Ich habe folgendes Problem. Beim öffnen eines Browserfensters mit target="_blank" kann ich die menu- und toolbar nicht unterdrücken. Habe es schon auf verschiedene Wege ausprobiert.

Vielleicht habe ich auch nur die falsche Syntax. Es soll in den folgenden code mit eingebunden werden. Vielleicht kann mir ja einer helfen.

<area shape="rect" coords="358,417,548,436" href="geradeaus.htm" onFocus="this.blur();" target="_blank">


----------



## Sven Mintel (16. Mai 2004)

Hallo....

==>Webmaster-Faqs


----------



## schnittstelle (16. Mai 2004)

*target=*

Danke für die schnelle Antwort. Mein Problem besteht aber weiterhin. Ich habe Hotspots erstellt und die wollen danach einen target=  haben. Ich öffne also ein neues fenster mit

target=_blank 

das neue window lässt keine bestimmung wie width oder hight oder menubar etc. zu.

mache ich das ganze mit onClick=open.window, öffnet sich mir zwar ein neues Fenster mit den von mir vorgegebenen Eigenschaften, aber das Hauptfenster öffnet auch dieselbe datei.
Also mit target  bekomme ich ein Zweitfenster was sich nicht in der Größe verändern lässt und mit  open.window  bekomme ich zwar ein Zweitfenster (fenster2.htm), aber das Hauptfenster wechselt auch in dieselbe datei (fenster2.htm)
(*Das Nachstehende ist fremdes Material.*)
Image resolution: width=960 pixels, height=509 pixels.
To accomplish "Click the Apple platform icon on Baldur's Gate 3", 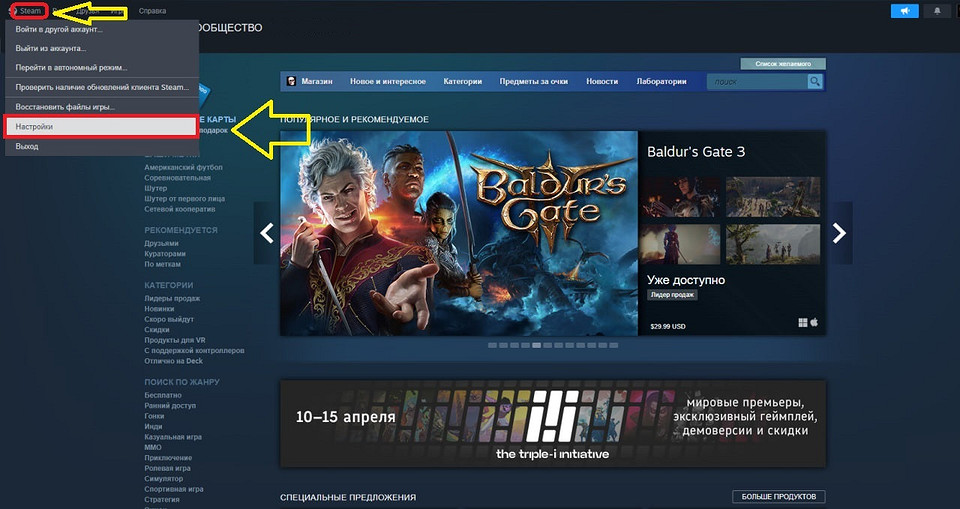I will point(815,323).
Kann auch das nächste mal eine Datei anfügen. Hoffe Ihr könnt mir helfen.
Danke


----------



## Sven Mintel (16. Mai 2004)

Hallo.... erweitere die Javascript-Anweisung um "return false"... das verhindert das Verfolgen des Links:

```
<area href="geradeaus.htm" onclick="window.open(this.href);return false;"target="_blank">
```


----------



## schnittstelle (16. Mai 2004)

*funktioniert*

Vielen Dank fatalus !

Es funktioniert jetzt, so wie es sein soll. Einen schönen Sonntag noch.


----------